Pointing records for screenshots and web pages
───

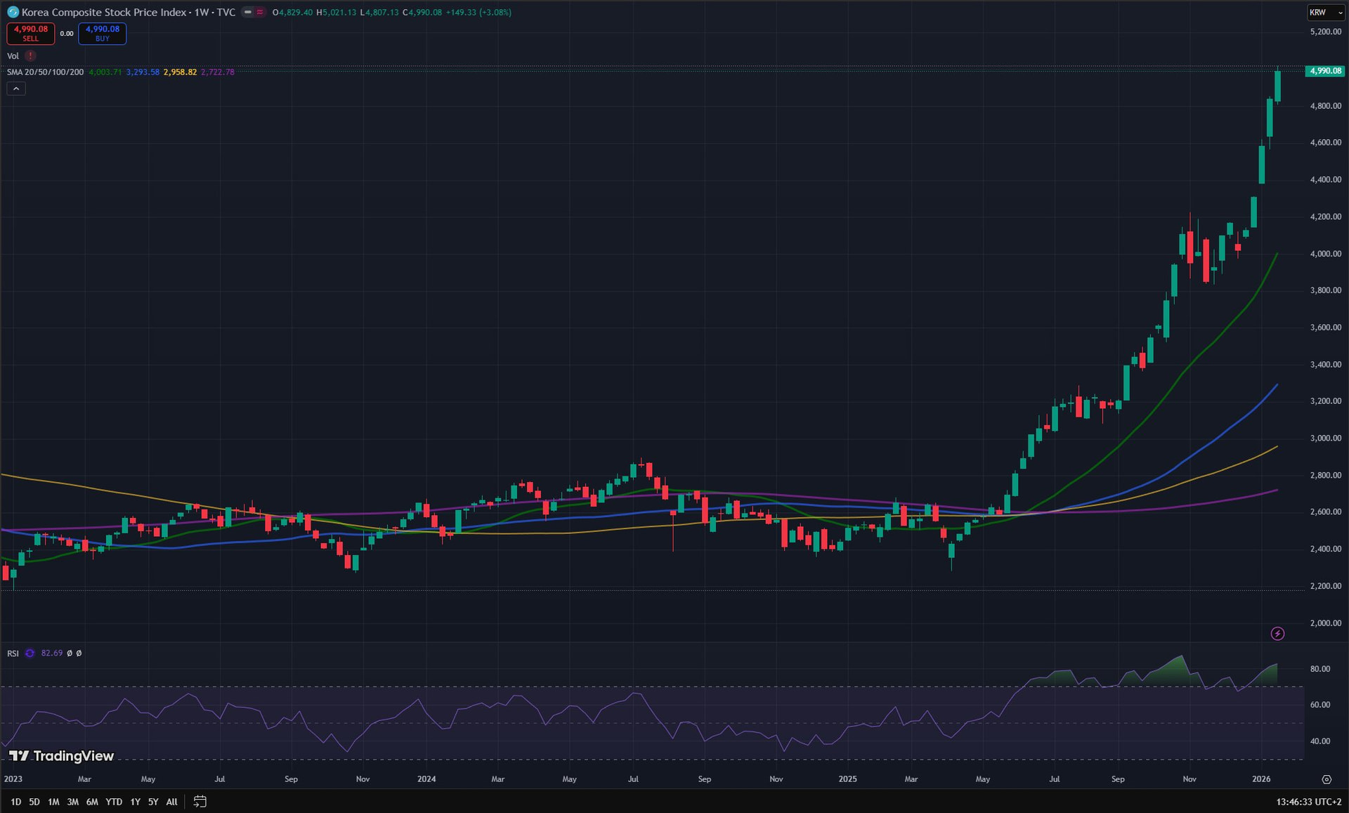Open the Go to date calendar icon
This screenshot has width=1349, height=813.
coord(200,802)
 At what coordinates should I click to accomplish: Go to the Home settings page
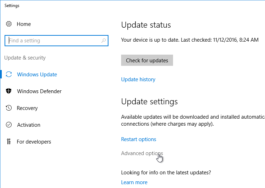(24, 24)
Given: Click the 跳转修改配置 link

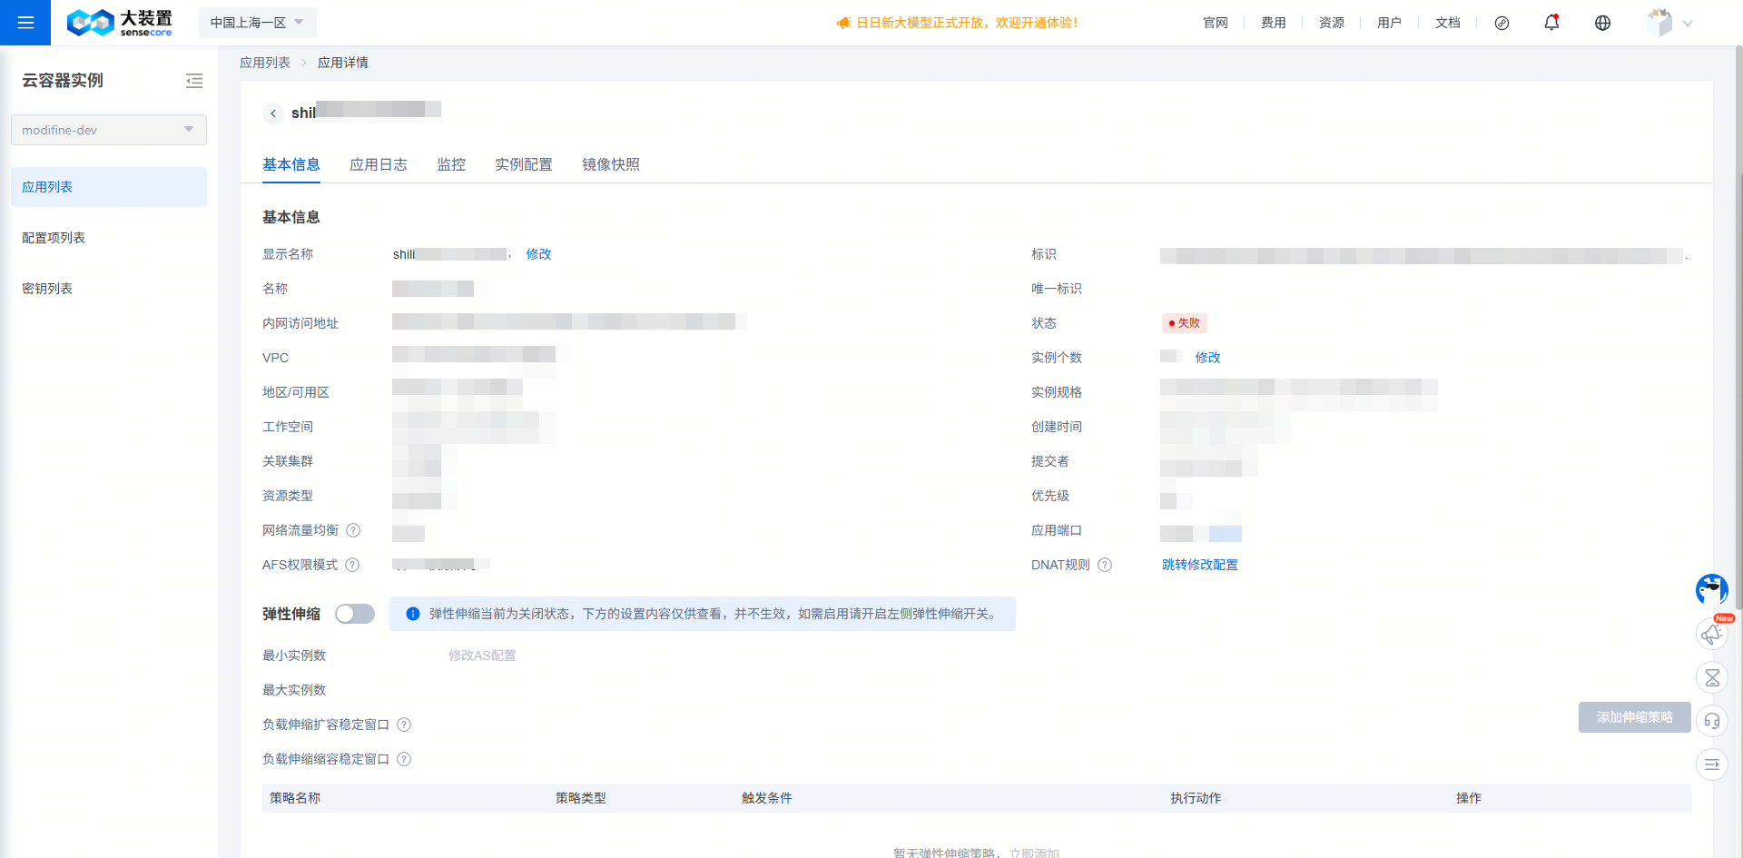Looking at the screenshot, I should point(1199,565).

───

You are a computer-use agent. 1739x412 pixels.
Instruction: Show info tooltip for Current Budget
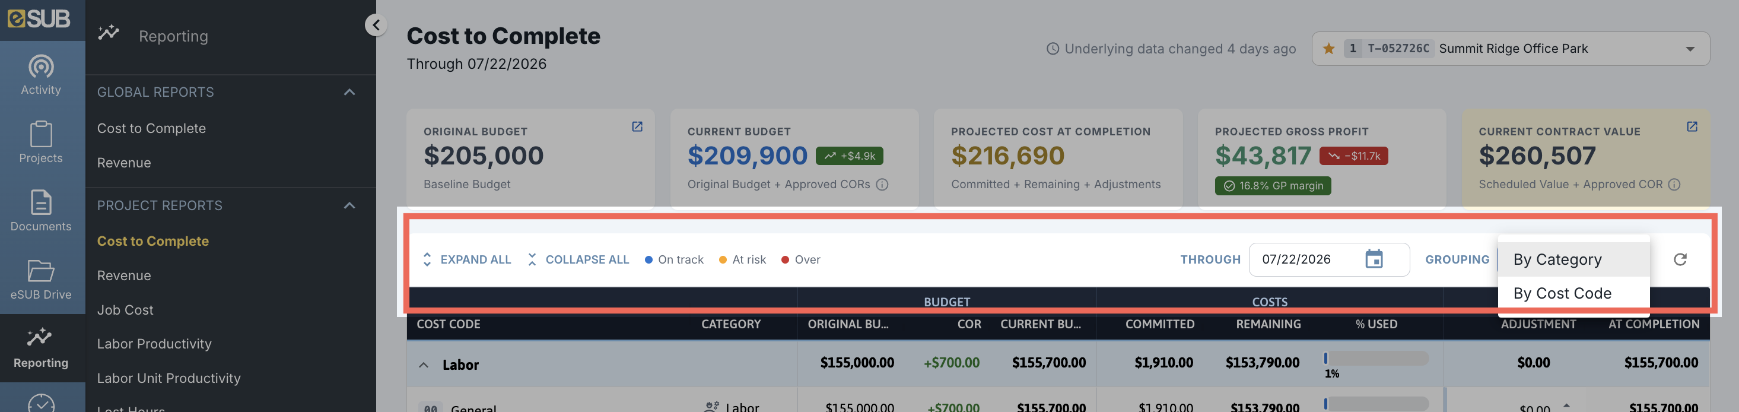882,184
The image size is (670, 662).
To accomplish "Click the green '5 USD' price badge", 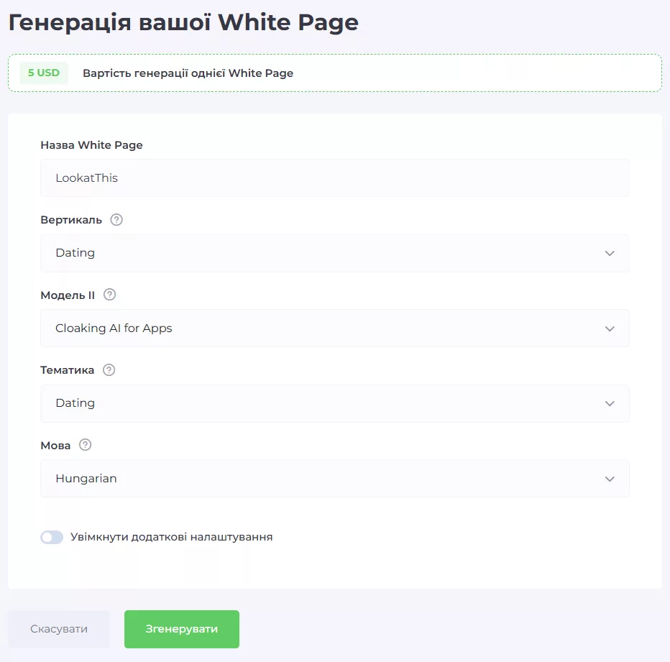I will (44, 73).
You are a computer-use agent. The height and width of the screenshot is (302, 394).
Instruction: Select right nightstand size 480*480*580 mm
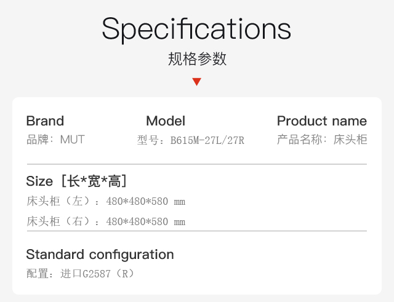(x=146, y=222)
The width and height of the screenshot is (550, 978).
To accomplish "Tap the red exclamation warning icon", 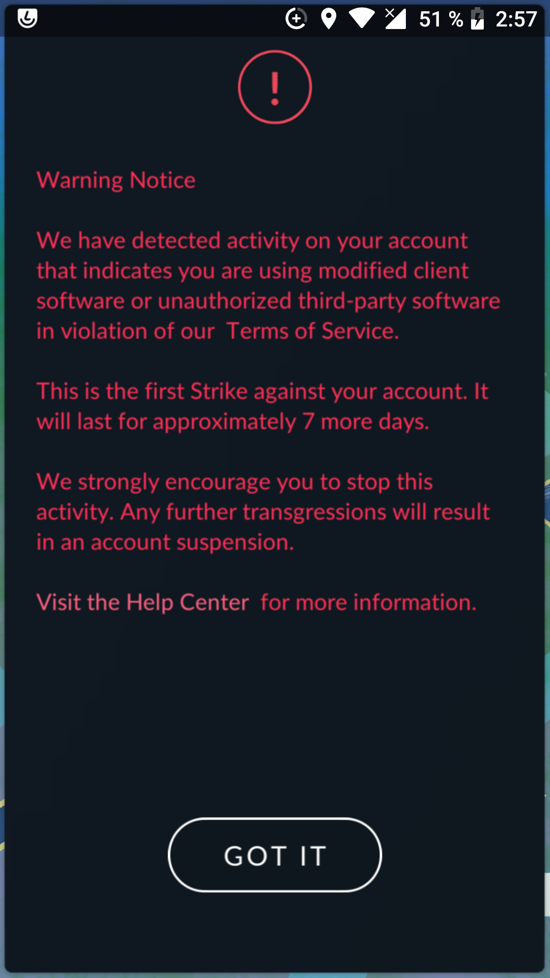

───

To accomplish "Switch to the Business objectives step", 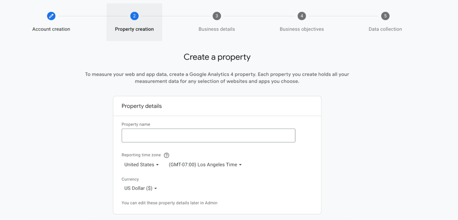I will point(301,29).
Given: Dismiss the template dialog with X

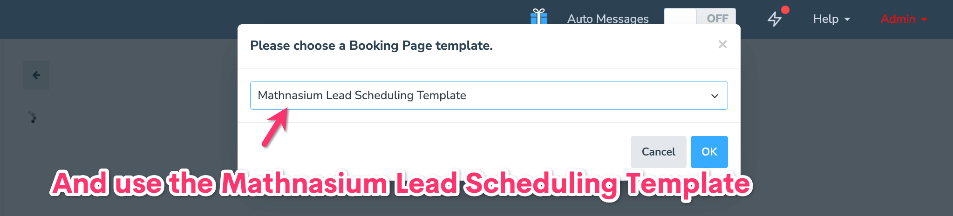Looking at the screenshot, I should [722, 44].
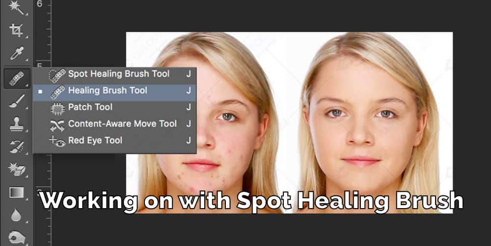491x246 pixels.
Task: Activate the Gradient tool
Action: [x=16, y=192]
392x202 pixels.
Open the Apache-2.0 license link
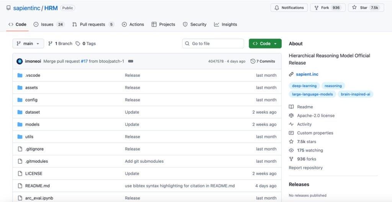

───

→ **TASK DESCRIPTION**:
Output the items as a Markdown table with the columns Row and Line, starting at the line containing "You are a computer-use agent. The" and continuing through the line containing "the red exclamation", both included. Skip blank lines and leave the pictures out.

→ **OUTPUT**:
| Row | Line |
|---|---|
| 1 | You are a computer-use agent. The height and width of the screenshot is (302, 394). |
| 2 | Instruction: Select right nightstand size 480*480*580 mm |
| 3 | (x=146, y=222) |
| 4 | The width and height of the screenshot is (550, 978). |
| 5 | To accomplish "Tap the red exclamation warning icon",  |